Based on Dr. Trune’s work, I’ve had aldosterone levels tested in many individuals with hearing loss (most of them “older”), and a significant number turned out to have low or “low normal” measurements. But after taking bio-identical aldosterone in “physiologic” quantities–amounts that would normally be present in adult human bodies–more than half of these individuals have regained a significant proportion of their “lost” hearing.

 

I’ve been surprised by two aspects of bio-identical aldosterone treatment for hearing loss. First, when it works, it works relatively rapidly, restoring a significant degree of hearing within the first two months. In fact, a few of the people I’ve worked with have literally heard improvement within just two to three weeks.

 

The other thing that surprised me about aldosterone therapy is that it’s capable of restoring a significant degree of hearing even years after the hearing loss initially occurred.
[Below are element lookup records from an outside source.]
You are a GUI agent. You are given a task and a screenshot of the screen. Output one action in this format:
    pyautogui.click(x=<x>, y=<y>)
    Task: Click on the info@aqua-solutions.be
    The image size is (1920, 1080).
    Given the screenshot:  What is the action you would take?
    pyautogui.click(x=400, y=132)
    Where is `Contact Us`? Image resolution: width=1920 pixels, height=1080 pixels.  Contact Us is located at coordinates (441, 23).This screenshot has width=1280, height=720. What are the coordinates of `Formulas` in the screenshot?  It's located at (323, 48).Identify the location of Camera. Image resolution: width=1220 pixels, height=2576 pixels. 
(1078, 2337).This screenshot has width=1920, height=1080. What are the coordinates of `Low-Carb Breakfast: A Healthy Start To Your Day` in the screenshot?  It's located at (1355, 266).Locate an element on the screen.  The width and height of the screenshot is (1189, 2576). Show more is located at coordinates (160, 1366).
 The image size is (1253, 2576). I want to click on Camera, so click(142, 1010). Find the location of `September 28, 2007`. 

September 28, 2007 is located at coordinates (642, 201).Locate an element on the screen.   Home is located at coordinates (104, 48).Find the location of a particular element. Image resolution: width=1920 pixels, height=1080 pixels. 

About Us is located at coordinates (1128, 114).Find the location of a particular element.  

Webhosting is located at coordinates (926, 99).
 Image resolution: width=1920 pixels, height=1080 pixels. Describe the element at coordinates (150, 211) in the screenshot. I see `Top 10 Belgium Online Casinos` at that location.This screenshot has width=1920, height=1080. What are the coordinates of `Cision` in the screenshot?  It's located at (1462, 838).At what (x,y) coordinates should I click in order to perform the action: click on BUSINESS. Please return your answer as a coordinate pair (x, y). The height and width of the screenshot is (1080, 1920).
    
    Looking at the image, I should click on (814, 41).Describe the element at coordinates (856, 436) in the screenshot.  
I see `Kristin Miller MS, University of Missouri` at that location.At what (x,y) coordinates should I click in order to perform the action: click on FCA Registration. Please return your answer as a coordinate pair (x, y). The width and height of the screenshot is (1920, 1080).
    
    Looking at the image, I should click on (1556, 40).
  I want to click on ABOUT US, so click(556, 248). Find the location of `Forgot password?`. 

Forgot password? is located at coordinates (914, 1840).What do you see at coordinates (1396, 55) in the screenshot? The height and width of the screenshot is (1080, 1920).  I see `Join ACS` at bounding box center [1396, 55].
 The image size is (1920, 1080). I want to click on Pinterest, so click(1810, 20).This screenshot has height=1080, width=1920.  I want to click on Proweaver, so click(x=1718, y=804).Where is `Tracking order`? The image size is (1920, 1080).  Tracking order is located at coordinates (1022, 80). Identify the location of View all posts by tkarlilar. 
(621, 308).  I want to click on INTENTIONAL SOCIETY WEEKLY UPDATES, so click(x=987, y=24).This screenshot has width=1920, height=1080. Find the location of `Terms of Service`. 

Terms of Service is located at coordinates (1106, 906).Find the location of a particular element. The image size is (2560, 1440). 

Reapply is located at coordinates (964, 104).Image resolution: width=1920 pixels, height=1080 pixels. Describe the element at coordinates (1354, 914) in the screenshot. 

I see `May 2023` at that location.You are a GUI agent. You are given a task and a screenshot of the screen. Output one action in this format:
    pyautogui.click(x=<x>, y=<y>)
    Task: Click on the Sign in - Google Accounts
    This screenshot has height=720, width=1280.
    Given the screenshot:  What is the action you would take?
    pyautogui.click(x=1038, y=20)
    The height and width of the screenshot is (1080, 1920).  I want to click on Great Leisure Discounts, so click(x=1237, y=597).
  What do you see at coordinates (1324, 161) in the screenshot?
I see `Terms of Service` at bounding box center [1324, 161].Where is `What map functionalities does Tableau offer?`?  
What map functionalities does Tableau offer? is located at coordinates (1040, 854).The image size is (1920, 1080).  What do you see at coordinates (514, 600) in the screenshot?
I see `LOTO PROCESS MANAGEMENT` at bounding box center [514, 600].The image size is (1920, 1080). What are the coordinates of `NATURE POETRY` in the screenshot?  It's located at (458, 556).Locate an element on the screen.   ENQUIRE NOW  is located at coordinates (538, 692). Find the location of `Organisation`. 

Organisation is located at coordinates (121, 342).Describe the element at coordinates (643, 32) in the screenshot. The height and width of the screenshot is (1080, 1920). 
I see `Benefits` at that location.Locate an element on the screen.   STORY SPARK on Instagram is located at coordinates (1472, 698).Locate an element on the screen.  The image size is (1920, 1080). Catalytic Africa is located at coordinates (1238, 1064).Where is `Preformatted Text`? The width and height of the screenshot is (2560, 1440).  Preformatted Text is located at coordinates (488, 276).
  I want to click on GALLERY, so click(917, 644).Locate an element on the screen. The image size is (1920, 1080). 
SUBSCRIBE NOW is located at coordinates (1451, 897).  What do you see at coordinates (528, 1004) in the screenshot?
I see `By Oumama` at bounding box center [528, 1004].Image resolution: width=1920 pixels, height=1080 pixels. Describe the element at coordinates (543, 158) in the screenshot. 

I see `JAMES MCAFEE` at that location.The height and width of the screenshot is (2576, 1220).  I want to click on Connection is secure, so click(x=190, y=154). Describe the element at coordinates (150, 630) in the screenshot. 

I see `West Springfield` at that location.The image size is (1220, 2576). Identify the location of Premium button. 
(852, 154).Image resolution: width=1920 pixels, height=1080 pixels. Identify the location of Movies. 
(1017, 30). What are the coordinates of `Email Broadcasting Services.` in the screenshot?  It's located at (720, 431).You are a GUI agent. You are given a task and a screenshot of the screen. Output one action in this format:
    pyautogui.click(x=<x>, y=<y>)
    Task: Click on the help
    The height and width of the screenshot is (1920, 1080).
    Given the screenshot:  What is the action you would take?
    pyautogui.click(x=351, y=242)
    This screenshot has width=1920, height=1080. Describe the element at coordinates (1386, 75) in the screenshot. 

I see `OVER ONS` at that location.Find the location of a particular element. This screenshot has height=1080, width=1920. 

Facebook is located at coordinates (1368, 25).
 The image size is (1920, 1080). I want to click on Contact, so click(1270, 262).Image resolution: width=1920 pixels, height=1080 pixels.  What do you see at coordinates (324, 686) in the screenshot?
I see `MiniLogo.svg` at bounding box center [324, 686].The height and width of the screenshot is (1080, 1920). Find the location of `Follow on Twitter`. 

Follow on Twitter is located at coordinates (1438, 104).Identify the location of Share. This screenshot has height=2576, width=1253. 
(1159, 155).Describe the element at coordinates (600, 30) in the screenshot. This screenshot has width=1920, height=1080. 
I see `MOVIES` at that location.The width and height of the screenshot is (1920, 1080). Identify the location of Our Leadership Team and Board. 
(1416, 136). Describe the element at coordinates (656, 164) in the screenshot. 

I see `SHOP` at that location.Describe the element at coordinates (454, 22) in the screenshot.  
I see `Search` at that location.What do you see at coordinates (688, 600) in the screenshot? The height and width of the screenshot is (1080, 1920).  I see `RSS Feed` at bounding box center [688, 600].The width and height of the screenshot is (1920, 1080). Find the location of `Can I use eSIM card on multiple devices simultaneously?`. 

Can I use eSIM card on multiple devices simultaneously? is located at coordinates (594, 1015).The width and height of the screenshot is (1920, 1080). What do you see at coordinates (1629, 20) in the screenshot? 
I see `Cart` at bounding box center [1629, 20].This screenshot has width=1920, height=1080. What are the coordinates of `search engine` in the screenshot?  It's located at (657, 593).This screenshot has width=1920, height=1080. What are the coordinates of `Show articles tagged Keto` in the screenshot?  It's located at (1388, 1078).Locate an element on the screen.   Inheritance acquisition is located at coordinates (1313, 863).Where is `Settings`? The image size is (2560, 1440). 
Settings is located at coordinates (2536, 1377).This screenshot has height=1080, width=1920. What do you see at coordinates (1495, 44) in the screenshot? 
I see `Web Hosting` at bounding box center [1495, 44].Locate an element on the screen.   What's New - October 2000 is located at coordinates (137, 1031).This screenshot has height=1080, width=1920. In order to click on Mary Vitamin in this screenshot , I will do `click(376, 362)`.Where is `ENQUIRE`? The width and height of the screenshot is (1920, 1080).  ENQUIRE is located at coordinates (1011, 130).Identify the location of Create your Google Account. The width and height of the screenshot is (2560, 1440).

So far, the longest interval I’ve witnessed was in an 87-year-old man who’d lost his hearing 13 years prior to regaining a significant degree of it using aldosterone.

 

None of the people I’ve worked with have had any adverse effects from aldosterone therapy, likely because the use of bio-identical, physiologic-dose aldosterone restores levels to those that would be found in the body anyway.

 

I’ve focused this treatment on individuals with hearing loss and low or low-normal aldosterone levels, but I do know of one individual–an M.D.–who decided to try this approach for his hearing loss even though his aldosterone levels were quite normal. His hearing did improve, but unless you too are an M.D., D.O., or N.D. who can prescribe bio-identical aldosterone and order lab tests for sodium and potassium (sodium and potassium regulation are two of aldosterone’s major responsibilities), please don’t take aldosterone, bio-identical or not, if your measured levels are perfectly normal!